[Énoncé du problème 1]
D'après le texte sur la transmission des savoir-faire, chez quel peuple l'étude de Chamoux examine-t-elle les méthodes d'apprentissage ?
[Énoncé du problème 2]
Recopiez, s'il vous plaît, le passage du texte sur la transmission des savoir-faire qui va de « Chez les indiens » à « spécialistes s’y adonnent. ».

[Texte proposé]
::::::::
1981 – 4(2)

La deuxième étude, de M.-N. Chamoux, aborde également, à l’occasion d’une investigation quasi ponctuelle, un problème d’une portée très générale. Le titre laisse même croire qu’il s’agira de faire le point de la question: La transmission des savoir-faire: un objet pour l’ethnologie des techniques? Mais l’auteur sera loin d’épuiser la question, l’une des plus passionnantes de l’histoire des techniques, celle de la transmission de la connaissance technique.

En fait, Chamoux se limite à l’étude des méthodes d’apprentissage, chez les Nahuas (Mexique), surtout de deux techniques: la broderie et le tissage. Mais cette limitation ne l’empêche pas de formuler quelques remarques de portée générale, et de critiquer certains concepts ou points de vue de l’ethnologie des techniques. Très judicieusement, par exemple, l’auteur remarque que si, depuis Leroi-Gourhan, on dispose d’assez nombreuses classifications des outils et des procédés (étude des rapports à la matière), en revanche on ne possède que peu d’études systématiques sur les rapports entre techniques et culture. C’est ce constat de relative carence qui conduisit l’auteur à s’intéresser aux savoir-faire techniques, qui intègrent d’emblée des dimensions  » purement » techniques et des dimensions socio-culturelles.

Autre considération théorique: l’opposition entre savoir-faire incorporés et savoir-faire algorithmisés, due à Y. Barel, est reprise et fournit un cadre conceptuel adéquat au problème qui occupe l’auteur. Un savoir-faire incorporé est indissociable d’individus concrets; il n’est donc transmissible que par apprentissage et non par enseignement. Un savoir-faire algorithmisé, par contre, est analysable et peut être «déposé » dans un support non-humain (texte, croquis …).

Chez les indiens Nahuas, l’étude de la transmission des savoir-faire conduit à l’examen d’une autre question également centrale en histoire des techniques, la division du travail. Chamoux distingue en effet des savoir-faire généraux et particuliers et, bien sûr, masculins et féminins. La broderie, par exemple, est un savoir-faire féminin général (toutes les femmes nahuas ayant appris la broderie, introduite par les Européens au XIXème siècle), alors que le tissage est un savoir-faire féminin particulier, puisque seules des spécialistes s’y adonnent.
::::::::
Données
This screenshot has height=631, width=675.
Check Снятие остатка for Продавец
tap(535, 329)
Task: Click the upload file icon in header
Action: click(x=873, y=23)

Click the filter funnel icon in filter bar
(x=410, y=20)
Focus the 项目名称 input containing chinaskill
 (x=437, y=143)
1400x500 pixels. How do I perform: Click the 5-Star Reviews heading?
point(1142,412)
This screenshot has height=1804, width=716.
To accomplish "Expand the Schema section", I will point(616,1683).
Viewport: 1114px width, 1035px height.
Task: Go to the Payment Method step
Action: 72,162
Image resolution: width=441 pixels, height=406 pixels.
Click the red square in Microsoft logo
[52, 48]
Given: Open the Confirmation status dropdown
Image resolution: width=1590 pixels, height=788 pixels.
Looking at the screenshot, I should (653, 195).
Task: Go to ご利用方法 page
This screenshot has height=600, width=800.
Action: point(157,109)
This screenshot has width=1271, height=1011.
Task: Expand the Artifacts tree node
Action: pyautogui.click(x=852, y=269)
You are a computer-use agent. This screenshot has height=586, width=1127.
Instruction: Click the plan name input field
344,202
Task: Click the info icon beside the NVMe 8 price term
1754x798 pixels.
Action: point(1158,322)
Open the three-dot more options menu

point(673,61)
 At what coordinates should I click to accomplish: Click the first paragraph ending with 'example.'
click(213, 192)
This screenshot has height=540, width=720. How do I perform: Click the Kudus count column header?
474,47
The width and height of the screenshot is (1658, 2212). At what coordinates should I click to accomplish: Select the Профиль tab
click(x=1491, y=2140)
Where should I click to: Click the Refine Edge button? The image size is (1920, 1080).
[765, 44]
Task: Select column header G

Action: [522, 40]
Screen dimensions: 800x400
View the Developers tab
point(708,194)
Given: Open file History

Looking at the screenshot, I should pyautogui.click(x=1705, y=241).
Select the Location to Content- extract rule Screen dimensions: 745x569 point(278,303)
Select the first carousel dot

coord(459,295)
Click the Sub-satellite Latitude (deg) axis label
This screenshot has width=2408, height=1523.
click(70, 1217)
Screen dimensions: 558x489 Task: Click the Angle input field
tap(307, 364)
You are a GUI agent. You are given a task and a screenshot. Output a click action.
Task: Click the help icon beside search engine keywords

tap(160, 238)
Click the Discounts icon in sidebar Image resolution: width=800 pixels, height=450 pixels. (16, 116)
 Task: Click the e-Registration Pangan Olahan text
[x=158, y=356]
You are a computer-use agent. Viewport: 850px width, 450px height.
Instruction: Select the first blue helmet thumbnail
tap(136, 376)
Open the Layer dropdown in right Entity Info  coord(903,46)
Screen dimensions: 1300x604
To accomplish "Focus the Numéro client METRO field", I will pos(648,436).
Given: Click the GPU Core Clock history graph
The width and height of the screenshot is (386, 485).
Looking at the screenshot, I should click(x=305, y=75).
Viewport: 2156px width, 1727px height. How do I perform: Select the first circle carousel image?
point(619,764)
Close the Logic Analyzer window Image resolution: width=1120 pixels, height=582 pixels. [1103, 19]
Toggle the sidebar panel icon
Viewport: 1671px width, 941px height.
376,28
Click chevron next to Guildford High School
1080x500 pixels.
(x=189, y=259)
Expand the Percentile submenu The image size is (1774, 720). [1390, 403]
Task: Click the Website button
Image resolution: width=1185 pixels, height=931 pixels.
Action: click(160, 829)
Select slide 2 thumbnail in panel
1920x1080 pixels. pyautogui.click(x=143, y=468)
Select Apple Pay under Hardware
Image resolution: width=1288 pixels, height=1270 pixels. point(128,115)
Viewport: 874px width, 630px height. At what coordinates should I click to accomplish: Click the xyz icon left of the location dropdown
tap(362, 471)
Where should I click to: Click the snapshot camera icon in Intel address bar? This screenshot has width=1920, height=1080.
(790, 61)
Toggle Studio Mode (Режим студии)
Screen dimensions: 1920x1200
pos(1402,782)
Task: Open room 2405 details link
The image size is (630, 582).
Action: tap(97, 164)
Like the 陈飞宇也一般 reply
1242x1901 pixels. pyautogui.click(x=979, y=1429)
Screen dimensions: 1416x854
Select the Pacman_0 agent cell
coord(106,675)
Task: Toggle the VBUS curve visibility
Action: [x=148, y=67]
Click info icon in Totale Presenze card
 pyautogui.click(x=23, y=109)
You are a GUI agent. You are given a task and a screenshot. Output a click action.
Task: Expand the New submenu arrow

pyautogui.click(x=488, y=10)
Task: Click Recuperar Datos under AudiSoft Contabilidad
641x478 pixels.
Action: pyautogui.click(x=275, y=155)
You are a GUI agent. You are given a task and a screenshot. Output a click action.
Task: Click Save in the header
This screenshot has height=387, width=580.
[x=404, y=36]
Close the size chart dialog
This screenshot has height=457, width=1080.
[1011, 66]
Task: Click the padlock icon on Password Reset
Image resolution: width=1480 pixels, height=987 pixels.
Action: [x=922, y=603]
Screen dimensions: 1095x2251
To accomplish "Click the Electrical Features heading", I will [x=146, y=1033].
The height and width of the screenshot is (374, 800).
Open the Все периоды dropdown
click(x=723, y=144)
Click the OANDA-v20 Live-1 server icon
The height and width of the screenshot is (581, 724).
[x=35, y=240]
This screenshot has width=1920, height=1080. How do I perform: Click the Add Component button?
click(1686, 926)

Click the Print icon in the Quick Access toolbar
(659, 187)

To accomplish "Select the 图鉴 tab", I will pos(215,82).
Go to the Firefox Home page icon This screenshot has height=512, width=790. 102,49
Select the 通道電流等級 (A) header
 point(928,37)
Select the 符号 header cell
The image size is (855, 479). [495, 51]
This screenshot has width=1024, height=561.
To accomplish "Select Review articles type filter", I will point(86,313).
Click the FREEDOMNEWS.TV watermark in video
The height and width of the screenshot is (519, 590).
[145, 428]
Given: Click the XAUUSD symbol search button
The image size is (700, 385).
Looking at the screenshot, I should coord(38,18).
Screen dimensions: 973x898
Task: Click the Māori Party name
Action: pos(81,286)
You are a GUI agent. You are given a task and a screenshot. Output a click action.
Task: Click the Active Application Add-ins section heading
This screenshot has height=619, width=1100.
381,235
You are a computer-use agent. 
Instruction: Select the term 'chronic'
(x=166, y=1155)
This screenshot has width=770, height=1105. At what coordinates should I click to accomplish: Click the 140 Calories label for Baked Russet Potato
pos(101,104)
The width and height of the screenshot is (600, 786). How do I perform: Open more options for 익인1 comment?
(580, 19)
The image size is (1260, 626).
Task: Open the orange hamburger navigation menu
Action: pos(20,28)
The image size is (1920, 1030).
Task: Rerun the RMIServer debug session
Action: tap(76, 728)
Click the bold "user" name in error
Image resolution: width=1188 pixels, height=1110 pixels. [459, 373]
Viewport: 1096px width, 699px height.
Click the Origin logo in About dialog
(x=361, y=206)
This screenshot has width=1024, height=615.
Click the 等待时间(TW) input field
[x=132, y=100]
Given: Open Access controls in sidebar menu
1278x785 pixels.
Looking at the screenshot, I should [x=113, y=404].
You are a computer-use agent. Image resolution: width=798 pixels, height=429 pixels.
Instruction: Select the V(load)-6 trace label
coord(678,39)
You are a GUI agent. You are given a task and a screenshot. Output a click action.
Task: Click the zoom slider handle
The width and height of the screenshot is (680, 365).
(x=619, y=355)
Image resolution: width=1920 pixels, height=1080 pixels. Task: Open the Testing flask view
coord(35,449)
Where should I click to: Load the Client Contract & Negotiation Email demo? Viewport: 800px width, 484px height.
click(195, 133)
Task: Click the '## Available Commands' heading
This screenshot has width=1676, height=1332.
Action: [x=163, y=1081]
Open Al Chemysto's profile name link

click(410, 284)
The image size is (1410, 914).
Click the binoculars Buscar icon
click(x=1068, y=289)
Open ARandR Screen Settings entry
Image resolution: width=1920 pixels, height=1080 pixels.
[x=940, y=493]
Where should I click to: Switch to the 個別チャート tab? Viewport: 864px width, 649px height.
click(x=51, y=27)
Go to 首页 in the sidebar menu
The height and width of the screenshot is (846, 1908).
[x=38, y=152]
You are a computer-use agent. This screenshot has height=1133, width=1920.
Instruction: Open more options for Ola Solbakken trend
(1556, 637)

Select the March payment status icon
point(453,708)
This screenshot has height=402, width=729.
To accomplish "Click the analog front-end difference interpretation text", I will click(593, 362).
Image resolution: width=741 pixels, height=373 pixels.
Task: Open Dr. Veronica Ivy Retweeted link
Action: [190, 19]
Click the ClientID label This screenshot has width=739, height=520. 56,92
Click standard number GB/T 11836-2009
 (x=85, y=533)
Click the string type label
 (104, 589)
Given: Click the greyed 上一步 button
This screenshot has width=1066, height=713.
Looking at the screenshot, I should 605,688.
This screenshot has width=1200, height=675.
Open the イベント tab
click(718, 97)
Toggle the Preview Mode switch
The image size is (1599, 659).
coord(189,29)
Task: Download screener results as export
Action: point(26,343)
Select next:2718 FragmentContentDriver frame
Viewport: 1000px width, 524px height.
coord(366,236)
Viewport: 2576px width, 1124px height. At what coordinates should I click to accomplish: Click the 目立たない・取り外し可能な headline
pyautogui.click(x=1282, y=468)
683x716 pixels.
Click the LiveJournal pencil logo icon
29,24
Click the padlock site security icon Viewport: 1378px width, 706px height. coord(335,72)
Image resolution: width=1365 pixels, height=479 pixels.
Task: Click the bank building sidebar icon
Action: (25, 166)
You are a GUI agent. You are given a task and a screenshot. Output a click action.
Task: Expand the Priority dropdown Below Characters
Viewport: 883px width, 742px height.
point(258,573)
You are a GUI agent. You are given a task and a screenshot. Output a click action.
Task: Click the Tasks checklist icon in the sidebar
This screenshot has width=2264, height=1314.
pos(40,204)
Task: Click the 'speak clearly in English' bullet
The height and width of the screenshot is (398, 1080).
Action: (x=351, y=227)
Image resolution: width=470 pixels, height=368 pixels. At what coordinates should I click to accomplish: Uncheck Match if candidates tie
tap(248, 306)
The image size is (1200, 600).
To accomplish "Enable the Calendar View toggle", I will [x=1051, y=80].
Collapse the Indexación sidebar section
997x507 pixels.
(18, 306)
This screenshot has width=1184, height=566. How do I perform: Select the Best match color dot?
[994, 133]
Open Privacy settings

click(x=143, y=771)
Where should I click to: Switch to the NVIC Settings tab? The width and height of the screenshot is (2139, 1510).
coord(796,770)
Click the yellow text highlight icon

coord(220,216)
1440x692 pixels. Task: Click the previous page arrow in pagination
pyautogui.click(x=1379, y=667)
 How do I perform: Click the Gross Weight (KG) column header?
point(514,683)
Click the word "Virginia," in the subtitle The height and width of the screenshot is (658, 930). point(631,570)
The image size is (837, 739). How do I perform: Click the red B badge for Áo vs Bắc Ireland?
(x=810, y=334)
::::::::
[Résultat obtenu 1]
Chez les Nahuas, au Mexique.

[Résultat obtenu 2]
Chez les indiens Nahuas, l’étude de la transmission des savoir-faire conduit à l’examen d’une autre question également centrale en histoire des techniques, la division du travail. Chamoux distingue en effet des savoir-faire généraux et particuliers et, bien sûr, masculins et féminins. La broderie, par exemple, est un savoir-faire féminin général (toutes les femmes nahuas ayant appris la broderie, introduite par les Européens au XIXème siècle), alors que le tissage est un savoir-faire féminin particulier, puisque seules des spécialistes s’y adonnent.